SB 574 would tax ammunition and gun sales in order to support a School Violence Victims’ Compensation Fund. Compensation under this section would range from $50,000 for physically injured victims up to $1 million for a deceased victim’s immediate family. This bill has been referred to the senate committee on State Affairs where it awaits a public hearing date.
I think it’s fair to say that none of the legislation introduced goes far enough to solve this completely solvable problem. We need to encourage our legislators to write sensible legislation that saves lives, and we need to elect officials who will listen to us.
HB 1686 is an all-around bad bill. It would ban insurance coverage for children involving transitioning. It would also prevent healthcare providers from providing gender affirming care to children. Furthermore, any doctor providing such care would lose their license. This bill has received public testimony and has been left pending in the house committee on Public Health.
There are many other bills, some good and some bad, that affect the LGBTQIA+ community. I encourage you to check out Equality Texas’ legislative bill tracker at the following link: https://www.equalitytexas.org/legislature/legislative-bill-tracker-2023/
SB 8 is another all-around bad bill. It would establish vouchers for school choice. That means that taxpayer money could be used towards private schools. This bill would also establish restrictions under the guise of “parental rights” for classroom topics around sexual orientation and other subjects. This bill has been voted out of the senate committee on Education and awaits a vote on the senate floor. We must hold our elected officials accountable and encourage them to vote down this bill.

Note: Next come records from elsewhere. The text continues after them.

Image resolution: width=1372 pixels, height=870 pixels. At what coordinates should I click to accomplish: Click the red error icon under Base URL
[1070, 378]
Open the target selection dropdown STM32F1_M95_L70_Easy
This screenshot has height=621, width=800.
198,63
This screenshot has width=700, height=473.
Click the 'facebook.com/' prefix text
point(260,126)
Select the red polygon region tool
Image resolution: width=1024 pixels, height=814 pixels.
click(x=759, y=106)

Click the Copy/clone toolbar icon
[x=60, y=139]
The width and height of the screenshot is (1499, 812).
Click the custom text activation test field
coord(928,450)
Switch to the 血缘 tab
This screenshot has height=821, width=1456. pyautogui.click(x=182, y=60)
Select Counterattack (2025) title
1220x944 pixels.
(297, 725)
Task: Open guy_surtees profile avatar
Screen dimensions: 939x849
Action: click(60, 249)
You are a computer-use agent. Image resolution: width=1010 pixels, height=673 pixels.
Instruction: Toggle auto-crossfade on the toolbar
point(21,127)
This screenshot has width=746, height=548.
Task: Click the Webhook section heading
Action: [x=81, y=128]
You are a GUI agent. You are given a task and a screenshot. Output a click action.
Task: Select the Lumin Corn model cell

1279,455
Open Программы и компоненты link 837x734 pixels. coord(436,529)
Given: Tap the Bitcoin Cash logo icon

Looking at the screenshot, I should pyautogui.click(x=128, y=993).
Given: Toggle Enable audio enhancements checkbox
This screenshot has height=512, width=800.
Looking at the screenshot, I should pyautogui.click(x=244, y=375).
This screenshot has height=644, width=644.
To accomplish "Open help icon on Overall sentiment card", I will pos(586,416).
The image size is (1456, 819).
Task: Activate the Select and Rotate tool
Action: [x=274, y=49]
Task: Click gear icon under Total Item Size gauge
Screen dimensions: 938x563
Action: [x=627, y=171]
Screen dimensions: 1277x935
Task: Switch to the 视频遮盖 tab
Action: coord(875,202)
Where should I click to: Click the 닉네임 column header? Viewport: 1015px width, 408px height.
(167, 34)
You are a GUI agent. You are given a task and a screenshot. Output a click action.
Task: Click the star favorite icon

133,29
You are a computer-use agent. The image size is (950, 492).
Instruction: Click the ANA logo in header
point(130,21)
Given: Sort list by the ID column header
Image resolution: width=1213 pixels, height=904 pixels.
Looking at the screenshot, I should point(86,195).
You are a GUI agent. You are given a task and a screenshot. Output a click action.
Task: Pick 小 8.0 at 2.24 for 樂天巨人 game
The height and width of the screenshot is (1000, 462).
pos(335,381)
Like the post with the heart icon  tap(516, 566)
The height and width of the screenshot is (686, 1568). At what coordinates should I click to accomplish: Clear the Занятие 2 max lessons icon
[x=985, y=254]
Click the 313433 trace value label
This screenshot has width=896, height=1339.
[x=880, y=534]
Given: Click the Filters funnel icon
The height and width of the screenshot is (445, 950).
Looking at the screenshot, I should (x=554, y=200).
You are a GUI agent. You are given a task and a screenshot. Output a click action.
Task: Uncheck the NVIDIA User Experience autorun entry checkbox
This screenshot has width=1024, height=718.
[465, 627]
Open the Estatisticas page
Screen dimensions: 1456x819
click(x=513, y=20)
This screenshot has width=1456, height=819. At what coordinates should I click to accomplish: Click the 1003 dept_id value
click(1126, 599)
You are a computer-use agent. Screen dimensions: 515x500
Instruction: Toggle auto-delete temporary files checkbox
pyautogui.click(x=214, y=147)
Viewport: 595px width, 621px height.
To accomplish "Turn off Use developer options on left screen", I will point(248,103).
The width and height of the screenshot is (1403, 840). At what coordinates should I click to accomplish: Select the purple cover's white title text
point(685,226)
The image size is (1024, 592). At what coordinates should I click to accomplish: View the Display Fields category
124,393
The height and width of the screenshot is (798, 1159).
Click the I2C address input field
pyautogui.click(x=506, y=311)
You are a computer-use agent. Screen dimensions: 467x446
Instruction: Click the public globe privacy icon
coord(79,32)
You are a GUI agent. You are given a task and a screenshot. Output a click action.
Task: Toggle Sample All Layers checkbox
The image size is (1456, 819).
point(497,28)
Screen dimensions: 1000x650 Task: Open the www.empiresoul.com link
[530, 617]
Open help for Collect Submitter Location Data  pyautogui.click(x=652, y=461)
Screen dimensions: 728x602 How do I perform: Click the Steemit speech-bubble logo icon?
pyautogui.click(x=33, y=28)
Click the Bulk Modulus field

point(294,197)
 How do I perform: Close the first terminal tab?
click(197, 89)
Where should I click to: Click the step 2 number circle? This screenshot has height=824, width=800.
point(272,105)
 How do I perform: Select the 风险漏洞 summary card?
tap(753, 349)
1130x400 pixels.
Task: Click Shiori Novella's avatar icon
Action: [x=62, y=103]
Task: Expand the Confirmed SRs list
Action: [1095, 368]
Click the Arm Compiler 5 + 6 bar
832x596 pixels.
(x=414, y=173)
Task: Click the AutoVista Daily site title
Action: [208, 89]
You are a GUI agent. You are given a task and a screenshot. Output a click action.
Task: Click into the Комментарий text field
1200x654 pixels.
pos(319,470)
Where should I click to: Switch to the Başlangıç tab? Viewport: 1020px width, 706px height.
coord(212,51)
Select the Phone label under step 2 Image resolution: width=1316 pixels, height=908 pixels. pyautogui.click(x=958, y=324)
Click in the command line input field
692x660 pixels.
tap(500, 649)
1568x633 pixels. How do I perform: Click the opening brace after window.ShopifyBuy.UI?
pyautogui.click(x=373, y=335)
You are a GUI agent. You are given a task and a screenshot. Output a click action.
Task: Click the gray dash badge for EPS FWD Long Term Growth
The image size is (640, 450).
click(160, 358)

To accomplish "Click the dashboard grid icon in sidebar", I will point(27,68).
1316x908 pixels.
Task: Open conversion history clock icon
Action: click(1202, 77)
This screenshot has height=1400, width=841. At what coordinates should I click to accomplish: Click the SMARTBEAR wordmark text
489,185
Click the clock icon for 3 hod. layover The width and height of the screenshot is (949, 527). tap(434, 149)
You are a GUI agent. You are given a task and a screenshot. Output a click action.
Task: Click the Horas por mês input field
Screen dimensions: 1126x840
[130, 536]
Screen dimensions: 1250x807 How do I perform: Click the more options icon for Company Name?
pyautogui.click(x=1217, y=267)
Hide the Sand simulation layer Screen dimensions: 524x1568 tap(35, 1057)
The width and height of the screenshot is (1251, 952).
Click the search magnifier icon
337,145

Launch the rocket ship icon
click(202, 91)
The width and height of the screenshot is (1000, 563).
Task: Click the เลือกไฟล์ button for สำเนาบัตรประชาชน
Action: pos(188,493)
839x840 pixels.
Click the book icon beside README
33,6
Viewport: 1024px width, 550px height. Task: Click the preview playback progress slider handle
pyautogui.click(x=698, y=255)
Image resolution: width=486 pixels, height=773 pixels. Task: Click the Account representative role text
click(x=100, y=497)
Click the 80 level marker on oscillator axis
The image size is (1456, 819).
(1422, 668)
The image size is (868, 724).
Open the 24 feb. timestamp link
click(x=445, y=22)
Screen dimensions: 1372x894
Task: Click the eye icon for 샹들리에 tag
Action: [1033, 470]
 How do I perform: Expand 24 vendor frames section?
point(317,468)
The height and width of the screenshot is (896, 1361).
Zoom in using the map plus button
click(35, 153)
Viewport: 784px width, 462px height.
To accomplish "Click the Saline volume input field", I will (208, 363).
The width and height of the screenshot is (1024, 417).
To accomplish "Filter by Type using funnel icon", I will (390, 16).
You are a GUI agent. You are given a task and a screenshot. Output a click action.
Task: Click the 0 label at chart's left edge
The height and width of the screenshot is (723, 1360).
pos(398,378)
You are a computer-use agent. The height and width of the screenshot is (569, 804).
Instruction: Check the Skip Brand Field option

The final bill I will highlight this week is HB 386, the Kate Garrison Act. Kate Garrison was a Collin County precinct chair and a long time advocate for individuals with disabilities. Her work will continue to have an impact on generations to come. HB 386 would require a designated curbside voting spot at every polling place for individuals who cannot enter the polling place. This bill has received public testimony and, according to the Texas Legislature online portal, awaits a vote in the house committee on Elections.
Next week, I hope to cover more news from our city councils and school boards as well as more bills that should concern us. I hope you are able to contact your legislators to give your input on the bills mentioned above. I also encourage you to continue to share bills with me that you think deserve our attention.